Na verdade há uma pluralidade de igrejas evangélicas e é sempre muito difícil falar em nome de todas. Mas, claro, obviamente a maioria tem um pensamento conservador. Uma coisa interessante: como os candidatos progressistas em geral têm um bloqueio e uma dificuldade grande de diálogo com as igrejas evangélicas, normalmente esse campo fica à mercê e à disposição dos conservadores mesmo. É preciso considerar que muitas vezes os representantes evangélicos são muito mais fundamentalistas do que os próprios fiéis evangélicos, como a gente observa na relação que a bancada na Câmara estabelece com suas bases. Além disso, as novas igrejas, neopentecostais, como a Universal, promovem e incentivam muito o pensamento meritocrático, individualista, valores que têm muito a ver com a lógica capitalista. Por isso é que acho muito importante as esquerdas, o campo progressista começar a dialogar com as igrejas evangélicas.
O mercado não se preocupa com Bolsonaro?
Nem com Bolsonaro, nem com bolsonaros. Acha que facilmente pode ser cooptado e atender à agenda neoliberal que está em andamento. O mercado gosta de um pouco mais de discrição, mas aceitaria Bolsonaro. E até prevê o aparecimento de outros bolsonaros, sem se preocupar muito. O que pode mesmo mudar esse caminho é a participação popular ampla e aparente.
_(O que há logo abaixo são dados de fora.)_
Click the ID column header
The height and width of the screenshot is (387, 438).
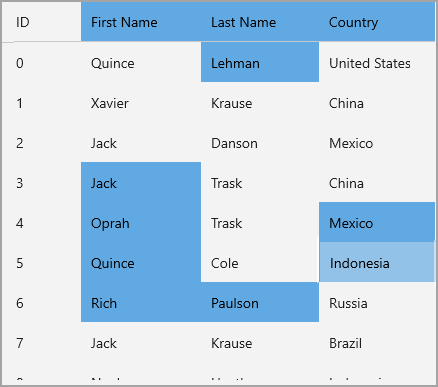[x=41, y=22]
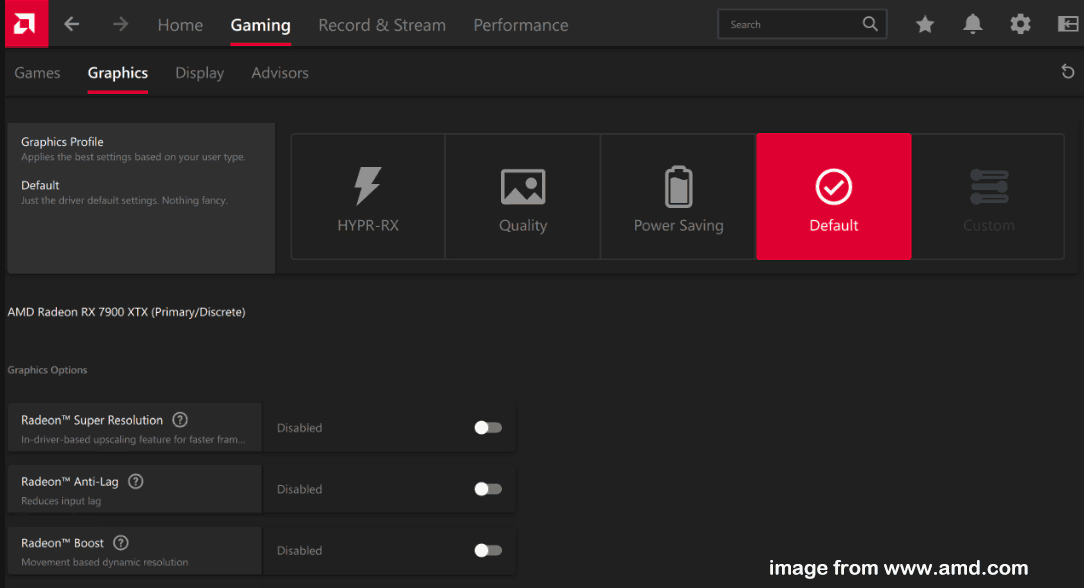This screenshot has width=1084, height=588.
Task: Select the Quality graphics profile icon
Action: pyautogui.click(x=522, y=185)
Se a população sentir que a política serve às suas necessidades e aspirações, aí Bolsonaro deixa de fazer sentido.
Qual a tarefa dos professores e professoras nesse debate?
Acho que é preciso entender professor no sentido amplo da palavra. A saída para esse protofascismo é a Educação, para que cada um possa se construir como sujeito político, que as escolas possam valorizar a qualidade dos saberes e a consciência crítica, que esse processo de formação se organize no cotidiano, com acesso à Cultura, aos bens simbólicos. Para mim, tudo isso começa na luta contra a desigualdade, o racismo, o machismo, a homofobia, para que todos tenhamos bens materiais básicos e direitos fundamentais. O Adorno (Theodor Adorno, filósofo alemão que conheceu de perto os horrores do nazismo) falava muito isso, a Educação pode servir para lutar contra o fascismo ou pode servir para reforçá-lo. Que tipo de Educação estamos garantindo, a que reforça ou a que liberta?